What you will do
What you return should match the data exactly, from the first line to the last.

Exercise data section start

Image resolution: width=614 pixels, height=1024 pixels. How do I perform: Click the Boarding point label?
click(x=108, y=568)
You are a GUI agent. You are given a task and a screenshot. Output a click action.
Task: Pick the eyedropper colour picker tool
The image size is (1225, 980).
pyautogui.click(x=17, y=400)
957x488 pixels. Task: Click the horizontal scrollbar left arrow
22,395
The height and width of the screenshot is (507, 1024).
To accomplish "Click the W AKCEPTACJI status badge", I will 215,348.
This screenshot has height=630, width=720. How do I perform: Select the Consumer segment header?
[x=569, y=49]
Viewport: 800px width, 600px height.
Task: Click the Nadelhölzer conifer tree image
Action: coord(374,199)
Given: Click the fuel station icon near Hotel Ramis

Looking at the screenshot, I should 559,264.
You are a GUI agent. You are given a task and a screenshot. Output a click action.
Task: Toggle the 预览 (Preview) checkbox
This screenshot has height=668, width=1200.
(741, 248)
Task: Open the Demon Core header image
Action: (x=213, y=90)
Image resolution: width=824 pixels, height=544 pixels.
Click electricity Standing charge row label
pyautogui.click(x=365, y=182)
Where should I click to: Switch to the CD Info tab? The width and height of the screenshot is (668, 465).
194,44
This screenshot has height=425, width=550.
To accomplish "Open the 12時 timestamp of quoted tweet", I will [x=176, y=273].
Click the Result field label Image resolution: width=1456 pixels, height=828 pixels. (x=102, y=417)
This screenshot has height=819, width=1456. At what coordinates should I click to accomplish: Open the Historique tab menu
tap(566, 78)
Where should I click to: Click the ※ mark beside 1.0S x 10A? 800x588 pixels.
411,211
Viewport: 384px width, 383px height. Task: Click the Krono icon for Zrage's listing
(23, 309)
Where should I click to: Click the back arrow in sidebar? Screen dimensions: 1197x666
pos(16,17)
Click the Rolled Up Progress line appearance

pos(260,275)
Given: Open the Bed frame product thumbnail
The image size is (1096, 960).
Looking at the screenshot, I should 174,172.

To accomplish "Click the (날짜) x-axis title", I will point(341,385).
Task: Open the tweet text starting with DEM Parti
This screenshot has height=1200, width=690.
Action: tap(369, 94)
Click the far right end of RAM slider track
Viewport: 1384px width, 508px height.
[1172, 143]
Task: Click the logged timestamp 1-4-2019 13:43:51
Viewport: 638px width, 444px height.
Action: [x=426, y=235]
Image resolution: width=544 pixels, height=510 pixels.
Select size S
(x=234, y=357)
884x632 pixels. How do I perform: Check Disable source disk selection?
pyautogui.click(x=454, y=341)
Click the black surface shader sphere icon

Exercise data section end

Result
Image resolution: width=614 pixels, height=1024 pixels. How do I perform: Click the Boarding point label?
click(x=108, y=568)
You are a GUI agent. You are given a task and a screenshot. Output a click action.
Task: Pick the eyedropper colour picker tool
The image size is (1225, 980).
pyautogui.click(x=17, y=400)
957x488 pixels. Task: Click the horizontal scrollbar left arrow
22,395
The height and width of the screenshot is (507, 1024).
To accomplish "Click the W AKCEPTACJI status badge", I will 215,348.
This screenshot has height=630, width=720. How do I perform: Select the Consumer segment header?
[x=569, y=49]
Viewport: 800px width, 600px height.
Task: Click the Nadelhölzer conifer tree image
Action: coord(374,199)
Given: Click the fuel station icon near Hotel Ramis

Looking at the screenshot, I should 559,264.
You are a GUI agent. You are given a task and a screenshot. Output a click action.
Task: Toggle the 预览 (Preview) checkbox
This screenshot has height=668, width=1200.
(741, 248)
Task: Open the Demon Core header image
Action: (x=213, y=90)
Image resolution: width=824 pixels, height=544 pixels.
Click electricity Standing charge row label
pyautogui.click(x=365, y=182)
Where should I click to: Switch to the CD Info tab? The width and height of the screenshot is (668, 465).
194,44
This screenshot has height=425, width=550.
To accomplish "Open the 12時 timestamp of quoted tweet", I will [x=176, y=273].
Click the Result field label Image resolution: width=1456 pixels, height=828 pixels. (x=102, y=417)
This screenshot has height=819, width=1456. At what coordinates should I click to accomplish: Open the Historique tab menu
tap(566, 78)
Where should I click to: Click the ※ mark beside 1.0S x 10A? 800x588 pixels.
411,211
Viewport: 384px width, 383px height. Task: Click the Krono icon for Zrage's listing
(23, 309)
Where should I click to: Click the back arrow in sidebar? Screen dimensions: 1197x666
pos(16,17)
Click the Rolled Up Progress line appearance

pos(260,275)
Given: Open the Bed frame product thumbnail
The image size is (1096, 960).
Looking at the screenshot, I should 174,172.

To accomplish "Click the (날짜) x-axis title", I will point(341,385).
Task: Open the tweet text starting with DEM Parti
This screenshot has height=1200, width=690.
Action: tap(369, 94)
Click the far right end of RAM slider track
Viewport: 1384px width, 508px height.
[1172, 143]
Task: Click the logged timestamp 1-4-2019 13:43:51
Viewport: 638px width, 444px height.
Action: [x=426, y=235]
Image resolution: width=544 pixels, height=510 pixels.
Select size S
(x=234, y=357)
884x632 pixels. How do I perform: Check Disable source disk selection?
pyautogui.click(x=454, y=341)
Click the black surface shader sphere icon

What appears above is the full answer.